In the material below, copy verbatim every line from the one with "Refresh the Nodes" to the one with "coord(213,259)", including both of those lines.

Material from a data collection:
* begin *
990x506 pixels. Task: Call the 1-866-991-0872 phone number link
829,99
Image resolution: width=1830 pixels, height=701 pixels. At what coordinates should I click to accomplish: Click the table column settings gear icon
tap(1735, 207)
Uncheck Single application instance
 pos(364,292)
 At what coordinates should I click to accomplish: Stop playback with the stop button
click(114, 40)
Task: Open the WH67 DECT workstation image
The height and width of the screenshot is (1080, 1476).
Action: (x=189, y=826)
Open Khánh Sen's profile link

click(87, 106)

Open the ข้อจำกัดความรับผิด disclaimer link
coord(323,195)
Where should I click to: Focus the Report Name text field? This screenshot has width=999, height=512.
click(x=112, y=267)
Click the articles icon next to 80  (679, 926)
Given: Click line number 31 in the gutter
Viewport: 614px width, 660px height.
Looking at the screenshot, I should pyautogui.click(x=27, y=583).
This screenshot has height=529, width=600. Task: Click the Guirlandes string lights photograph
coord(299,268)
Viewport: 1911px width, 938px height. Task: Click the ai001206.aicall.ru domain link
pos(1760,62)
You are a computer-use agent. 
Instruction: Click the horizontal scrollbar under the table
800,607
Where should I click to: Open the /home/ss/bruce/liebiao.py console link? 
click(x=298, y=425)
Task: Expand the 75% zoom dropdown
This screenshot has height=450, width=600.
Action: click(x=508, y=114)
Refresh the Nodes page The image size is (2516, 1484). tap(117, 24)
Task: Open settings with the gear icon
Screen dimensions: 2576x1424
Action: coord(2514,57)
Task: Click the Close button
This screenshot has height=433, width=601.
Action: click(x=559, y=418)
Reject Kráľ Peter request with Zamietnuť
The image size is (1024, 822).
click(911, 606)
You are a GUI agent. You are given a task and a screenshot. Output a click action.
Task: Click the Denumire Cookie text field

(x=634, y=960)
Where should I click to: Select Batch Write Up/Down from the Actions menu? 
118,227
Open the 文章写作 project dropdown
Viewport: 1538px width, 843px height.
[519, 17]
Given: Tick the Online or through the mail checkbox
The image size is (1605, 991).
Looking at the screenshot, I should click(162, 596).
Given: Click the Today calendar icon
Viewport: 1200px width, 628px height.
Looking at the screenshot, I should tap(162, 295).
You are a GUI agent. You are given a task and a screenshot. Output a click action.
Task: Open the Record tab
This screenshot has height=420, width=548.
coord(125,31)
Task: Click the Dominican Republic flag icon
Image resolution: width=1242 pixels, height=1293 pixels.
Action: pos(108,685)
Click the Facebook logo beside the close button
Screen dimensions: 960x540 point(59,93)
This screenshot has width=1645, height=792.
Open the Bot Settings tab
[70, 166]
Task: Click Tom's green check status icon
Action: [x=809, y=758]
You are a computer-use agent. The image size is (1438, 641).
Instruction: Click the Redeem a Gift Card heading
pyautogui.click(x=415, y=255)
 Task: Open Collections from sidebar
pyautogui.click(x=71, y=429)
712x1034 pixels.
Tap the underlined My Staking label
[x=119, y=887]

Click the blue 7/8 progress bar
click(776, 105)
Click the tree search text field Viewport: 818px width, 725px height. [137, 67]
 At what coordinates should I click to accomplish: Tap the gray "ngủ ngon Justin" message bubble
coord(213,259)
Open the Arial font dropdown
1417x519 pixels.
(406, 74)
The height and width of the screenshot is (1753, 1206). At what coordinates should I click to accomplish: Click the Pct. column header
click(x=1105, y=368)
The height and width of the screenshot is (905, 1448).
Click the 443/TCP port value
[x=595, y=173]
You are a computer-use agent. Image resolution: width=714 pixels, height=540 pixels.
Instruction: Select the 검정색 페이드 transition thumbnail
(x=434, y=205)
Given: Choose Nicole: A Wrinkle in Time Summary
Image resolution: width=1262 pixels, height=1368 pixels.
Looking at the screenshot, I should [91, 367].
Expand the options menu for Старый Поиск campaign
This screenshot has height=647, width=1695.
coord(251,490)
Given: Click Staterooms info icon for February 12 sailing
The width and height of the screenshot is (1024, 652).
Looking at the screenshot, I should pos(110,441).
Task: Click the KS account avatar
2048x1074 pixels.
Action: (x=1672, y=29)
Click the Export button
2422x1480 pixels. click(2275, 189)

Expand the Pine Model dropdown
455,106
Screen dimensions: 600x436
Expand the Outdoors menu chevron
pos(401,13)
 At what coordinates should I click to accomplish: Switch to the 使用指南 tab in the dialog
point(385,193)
* end *
_OUTPUT BELOW_
Refresh the Nodes page The image size is (2516, 1484). tap(117, 24)
Task: Open settings with the gear icon
Screen dimensions: 2576x1424
Action: coord(2514,57)
Task: Click the Close button
This screenshot has height=433, width=601.
Action: click(x=559, y=418)
Reject Kráľ Peter request with Zamietnuť
The image size is (1024, 822).
click(911, 606)
You are a GUI agent. You are given a task and a screenshot. Output a click action.
Task: Click the Denumire Cookie text field

(x=634, y=960)
Where should I click to: Select Batch Write Up/Down from the Actions menu? 
118,227
Open the 文章写作 project dropdown
Viewport: 1538px width, 843px height.
[519, 17]
Given: Tick the Online or through the mail checkbox
The image size is (1605, 991).
Looking at the screenshot, I should click(162, 596).
Given: Click the Today calendar icon
Viewport: 1200px width, 628px height.
Looking at the screenshot, I should tap(162, 295).
You are a GUI agent. You are given a task and a screenshot. Output a click action.
Task: Open the Record tab
This screenshot has height=420, width=548.
coord(125,31)
Task: Click the Dominican Republic flag icon
Image resolution: width=1242 pixels, height=1293 pixels.
Action: pos(108,685)
Click the Facebook logo beside the close button
Screen dimensions: 960x540 point(59,93)
This screenshot has width=1645, height=792.
Open the Bot Settings tab
[70, 166]
Task: Click Tom's green check status icon
Action: [x=809, y=758]
You are a computer-use agent. The image size is (1438, 641).
Instruction: Click the Redeem a Gift Card heading
pyautogui.click(x=415, y=255)
 Task: Open Collections from sidebar
pyautogui.click(x=71, y=429)
712x1034 pixels.
Tap the underlined My Staking label
[x=119, y=887]

Click the blue 7/8 progress bar
click(776, 105)
Click the tree search text field Viewport: 818px width, 725px height. [137, 67]
 At what coordinates should I click to accomplish: Tap the gray "ngủ ngon Justin" message bubble
coord(213,259)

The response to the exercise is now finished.